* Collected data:
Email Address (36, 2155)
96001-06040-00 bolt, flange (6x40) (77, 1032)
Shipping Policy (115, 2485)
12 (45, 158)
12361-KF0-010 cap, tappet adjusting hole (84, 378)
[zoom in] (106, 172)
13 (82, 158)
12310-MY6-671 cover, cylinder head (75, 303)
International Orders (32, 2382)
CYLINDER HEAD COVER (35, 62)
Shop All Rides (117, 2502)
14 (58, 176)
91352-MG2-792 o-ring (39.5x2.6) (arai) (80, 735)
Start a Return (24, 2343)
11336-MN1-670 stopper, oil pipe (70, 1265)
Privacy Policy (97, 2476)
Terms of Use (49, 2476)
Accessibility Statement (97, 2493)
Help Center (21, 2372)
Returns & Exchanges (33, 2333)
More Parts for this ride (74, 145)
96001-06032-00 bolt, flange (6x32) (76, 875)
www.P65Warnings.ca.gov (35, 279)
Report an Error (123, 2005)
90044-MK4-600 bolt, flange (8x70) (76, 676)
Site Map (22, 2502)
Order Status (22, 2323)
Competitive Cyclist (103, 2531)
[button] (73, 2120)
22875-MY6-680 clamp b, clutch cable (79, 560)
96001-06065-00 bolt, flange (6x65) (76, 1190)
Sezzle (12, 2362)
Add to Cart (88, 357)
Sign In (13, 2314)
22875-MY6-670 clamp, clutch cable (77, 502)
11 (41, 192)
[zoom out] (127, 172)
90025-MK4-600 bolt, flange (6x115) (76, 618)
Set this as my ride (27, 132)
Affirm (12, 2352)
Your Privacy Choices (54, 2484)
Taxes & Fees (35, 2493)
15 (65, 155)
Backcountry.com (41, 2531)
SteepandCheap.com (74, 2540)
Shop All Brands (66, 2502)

* Exercise goal: Quote every line from the beginning of the entries up to and including the line that contains "Report an Error (123, 2005)".

* Solution for this problem:
Email Address (36, 2155)
96001-06040-00 bolt, flange (6x40) (77, 1032)
Shipping Policy (115, 2485)
12 (45, 158)
12361-KF0-010 cap, tappet adjusting hole (84, 378)
[zoom in] (106, 172)
13 (82, 158)
12310-MY6-671 cover, cylinder head (75, 303)
International Orders (32, 2382)
CYLINDER HEAD COVER (35, 62)
Shop All Rides (117, 2502)
14 (58, 176)
91352-MG2-792 o-ring (39.5x2.6) (arai) (80, 735)
Start a Return (24, 2343)
11336-MN1-670 stopper, oil pipe (70, 1265)
Privacy Policy (97, 2476)
Terms of Use (49, 2476)
Accessibility Statement (97, 2493)
Help Center (21, 2372)
Returns & Exchanges (33, 2333)
More Parts for this ride (74, 145)
96001-06032-00 bolt, flange (6x32) (76, 875)
www.P65Warnings.ca.gov (35, 279)
Report an Error (123, 2005)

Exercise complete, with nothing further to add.